C’est une association de séropositifs (la National Association of People with Aids ou NAPWA-US) qui a lancé il y a quinze ans la Journée nationale du dépistage du VIH. Fondée en 1983, la NAPWA-US défend les intérêts des personnes atteintes du sida et encourage les personnes susceptibles de contracter cette maladie de faire l’objet d’un test de dépistage et de recevoir des conseils.

Dans tout le pays, des milliers de centres de dépistage, de services sanitaires au niveau des États fédérés et des collectivités locales ainsi que d’associations locales d’aide aux séropositifs participent à la Journée nationale de dépistage du VIH en organisant des foires de la santé, en informant le public et les médias ou en restant ouverts plus longtemps que d’habitude.

L’an dernier, le CDC a publié de nouvelles recommandations à l’intention des établissements médicaux pour les inciter à offrir un test de dépistage à tous leurs patients âgés de 13 à 64 ans. Ces recommandations visent à simplifier l’offre de ces tests et à favoriser un diagnostic en tout début de maladie.

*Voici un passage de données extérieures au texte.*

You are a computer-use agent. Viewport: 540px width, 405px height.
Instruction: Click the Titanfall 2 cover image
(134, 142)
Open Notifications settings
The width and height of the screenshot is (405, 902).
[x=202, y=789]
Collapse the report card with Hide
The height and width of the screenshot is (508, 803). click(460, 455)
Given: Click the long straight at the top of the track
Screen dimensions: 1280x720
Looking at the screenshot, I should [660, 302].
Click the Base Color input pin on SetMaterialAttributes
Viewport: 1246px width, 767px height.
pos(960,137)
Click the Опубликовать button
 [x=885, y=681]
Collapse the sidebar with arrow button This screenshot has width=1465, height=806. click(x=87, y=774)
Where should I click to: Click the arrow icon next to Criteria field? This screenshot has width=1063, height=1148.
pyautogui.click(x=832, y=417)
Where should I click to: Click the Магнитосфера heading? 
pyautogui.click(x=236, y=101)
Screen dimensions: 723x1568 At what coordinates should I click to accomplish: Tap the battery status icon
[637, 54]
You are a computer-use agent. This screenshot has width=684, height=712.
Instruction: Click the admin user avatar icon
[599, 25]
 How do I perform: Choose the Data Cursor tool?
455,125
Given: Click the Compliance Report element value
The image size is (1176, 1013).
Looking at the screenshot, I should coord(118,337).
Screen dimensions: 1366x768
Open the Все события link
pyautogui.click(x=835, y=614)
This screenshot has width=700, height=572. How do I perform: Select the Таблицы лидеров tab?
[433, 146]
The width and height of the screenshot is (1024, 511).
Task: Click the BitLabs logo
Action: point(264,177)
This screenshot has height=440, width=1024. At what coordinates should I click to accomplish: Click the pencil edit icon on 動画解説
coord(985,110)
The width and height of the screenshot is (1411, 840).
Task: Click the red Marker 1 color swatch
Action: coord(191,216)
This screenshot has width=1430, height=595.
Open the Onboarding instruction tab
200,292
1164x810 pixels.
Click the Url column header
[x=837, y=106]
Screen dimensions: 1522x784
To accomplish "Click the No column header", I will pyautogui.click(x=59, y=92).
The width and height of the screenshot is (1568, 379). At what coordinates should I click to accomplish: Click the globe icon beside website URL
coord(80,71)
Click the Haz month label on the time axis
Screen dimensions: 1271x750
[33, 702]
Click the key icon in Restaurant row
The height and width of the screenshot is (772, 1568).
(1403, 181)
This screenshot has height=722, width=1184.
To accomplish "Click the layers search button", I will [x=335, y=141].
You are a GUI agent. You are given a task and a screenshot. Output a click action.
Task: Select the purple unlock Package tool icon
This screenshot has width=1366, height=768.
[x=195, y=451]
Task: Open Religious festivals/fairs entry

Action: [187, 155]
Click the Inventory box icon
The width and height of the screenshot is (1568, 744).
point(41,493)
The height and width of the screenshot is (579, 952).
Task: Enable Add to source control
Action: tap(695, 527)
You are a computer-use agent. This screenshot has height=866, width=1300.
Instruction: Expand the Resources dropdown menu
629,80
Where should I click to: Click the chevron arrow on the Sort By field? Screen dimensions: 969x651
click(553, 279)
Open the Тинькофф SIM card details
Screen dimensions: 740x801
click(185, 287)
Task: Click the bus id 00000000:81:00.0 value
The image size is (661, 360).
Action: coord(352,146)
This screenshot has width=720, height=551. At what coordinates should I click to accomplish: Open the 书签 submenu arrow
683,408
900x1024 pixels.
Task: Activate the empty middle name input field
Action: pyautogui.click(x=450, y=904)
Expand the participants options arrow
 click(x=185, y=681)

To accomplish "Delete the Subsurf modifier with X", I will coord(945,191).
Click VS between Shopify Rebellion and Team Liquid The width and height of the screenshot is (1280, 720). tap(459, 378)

À Washington, l’hôpital universitaire Howard, dont la création remonte à 1862, est devenu le premier hôpital des États-Unis à appliquer ces recommandations. L’épouse du président des États-Unis, Mme Laura Bush, qui a visité cet hôpital le 19 juin, a déclaré à cette occasion : « Les séropositifs peuvent mener une vie normale pendant longtemps. Le sida n’est plus la sentence de mort que l’on pensait être autrefois. Les personnes qui évitent de se soumettre à un test de dépistage commettent une grave erreur. »

L’adoption à l’étranger de la Journée nationale du dépistage du VIH

En 2006, l’Assemblée générale de l’ONU a adopté une résolution incitant les pays à organiser une journée nationale de dépistage du VIH dès 2007. La délégation des États-Unis à cette réunion avait à sa tête Mme Bush, qui a préconisé de faire en sorte qu’un plus grand nombre de personnes à travers le monde puissent avoir accès aux tests de dépistage et à des conseils.

Parmi les pays qui organisent une journée, voire une semaine, annuelle du dépistage figurent trois pays africains : l’Éthiopie, le Malawi et la Zambie.

L’Afrique est particulièrement touchée par l’épidémie de sida. Selon l’ONUSIDA, « l’Afrique australe demeure l’épicentre de l’épidémie mondiale de sida ». L’Afrique subsaharienne, dont la population ne représente que 10 % de la population mondiale, compte plus de 60 % de tous les séropositifs, soit 25,8 millions de personnes. En 2005, quelque 3,2 millions d’Africains sont devenus séropositifs et 2,4 millions d’enfants et d’adultes sont morts du sida.

Le 25 juin, Mme Bush a entrepris son troisième voyage en Afrique pour se rendre dans 4 pays africains, le Sénégal, le Mozambique, la Zambie et le Mali, et pour y souligner la volonté des États-Unis de combattre le sida dans ce continent et dans le reste du monde. Elle fera part, entre autres, de l’annonce par le président Bush de son intention de demander aux parlementaires de doubler les crédits budgétaires affectés à la lutte mondiale contre le sida pour les porter à 30 milliards de dollars et de proroger la loi relative à son plan d’aide d’urgence à la lutte contre le sida (PEPFAR), dont bénéficient de nombreux pays africains.